La psicoterapeuta: “Gravi rischi per la piccola dei fratellini di Cuneo”

ROMA – “M. è sottoposta da molti mesi ad un’esperienza che presenta caratteristiche potenzialmente traumatogene sul versante psicologico: dal mese di dicembre ha subito un trasferimento forzato, coi fratelli, dalla casa materna alla casa dei nonni paterni. Nonni che sono i genitori del loro padre, indagato per abusi sui figli minori. Nonni che hanno cercato di intimidire i nipoti, paventando la loro collocazione in comunità (cosa poi avvenuta) se non avessero ritrattato le loro accuse contro il padre (pressioni documentate agli atti).
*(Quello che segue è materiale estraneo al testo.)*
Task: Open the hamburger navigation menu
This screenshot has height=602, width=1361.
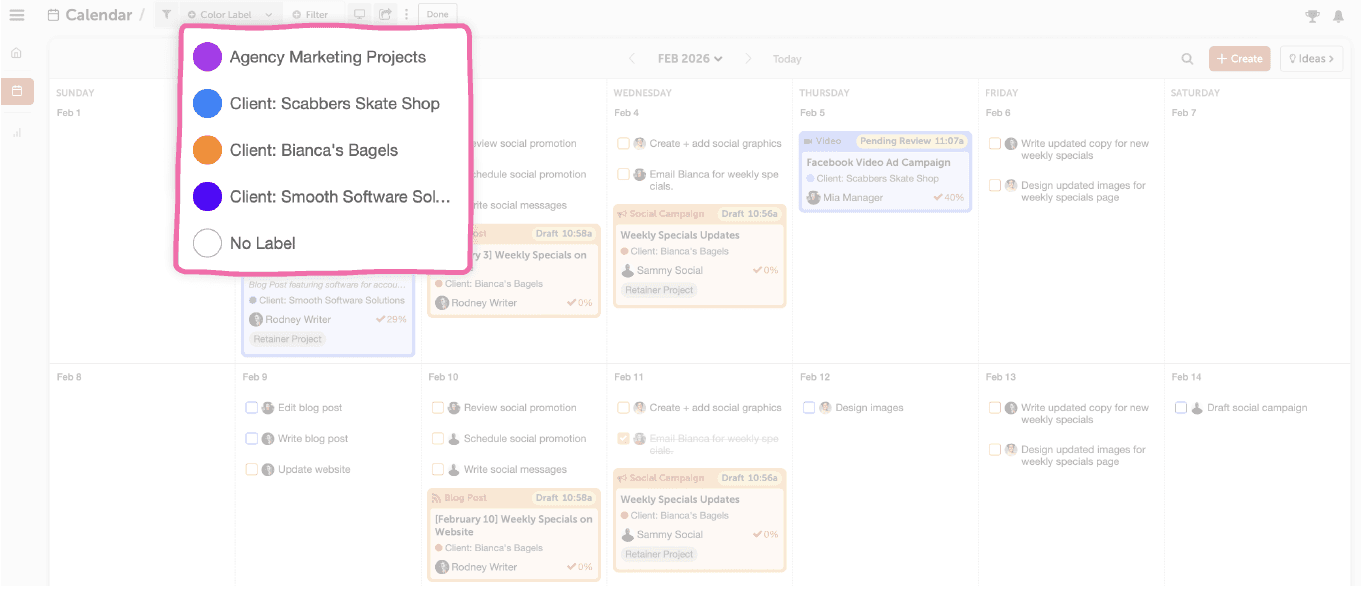Action: click(15, 14)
Il 10 luglio M., coi fratelli, è stata prelevata dalla Forza Pubblica dalla casa dei nonni: la descrizione delle modalità è stata raccontata alla madre dalla sorella di M., che ha descritto la piccola terrorizzata, attaccata a lei alla ricerca di protezione e, successivamente, strappata al suo abbraccio e portata via con la forza da agenti in divisa”. Inizia così la descrizione che all’agenzia Dire ha riferito Loredana Palaziol, psicoanalista e consulente di parte della mamma di Cuneo che ha seguito la perizia disposta in sede penale per l’accertamento dell’idoneità a testimoniare dei minori; ha elaborato la sintesi clinica sulla valutazione psicologica di parte della mamma, depositata al Tribunale per i Minorenni nell’atto di costituzione . “Conosco a fondo- ha spiegato- gli atti del procedimento civile, la CTU disposta presso il Tribunale ordinario, la perizia disposta in sede penale e gli atti depositati presso il Tribunale per i minorenni”. Il suo è un vero e proprio appello e una denuncia sulle modalità e decisioni adottate in questi mesi dal servizio sociale: “Straordinariamente distanti- le ha definite Palaziol- da quelle che dovrebbero essere rivolte a tutelare il benessere psicofisico della minore. Sembra, infatti, che chi decide non abbia alcuna competenza psicologica in età evolutiva. E forse è proprio così: chi decide, da ciò che si evince dalla documentazione, sono le assistenti sociali del servizio territoriale. Ci domandiamo: si sono consultate con le colleghe della neuropsichiatria infantile? L’assistente sociale non è un esperto in psicologia dell’età evolutiva, ma per ragioni non comprensibili, decide la sorte dei minori e delle relazioni affettive per lui più importanti.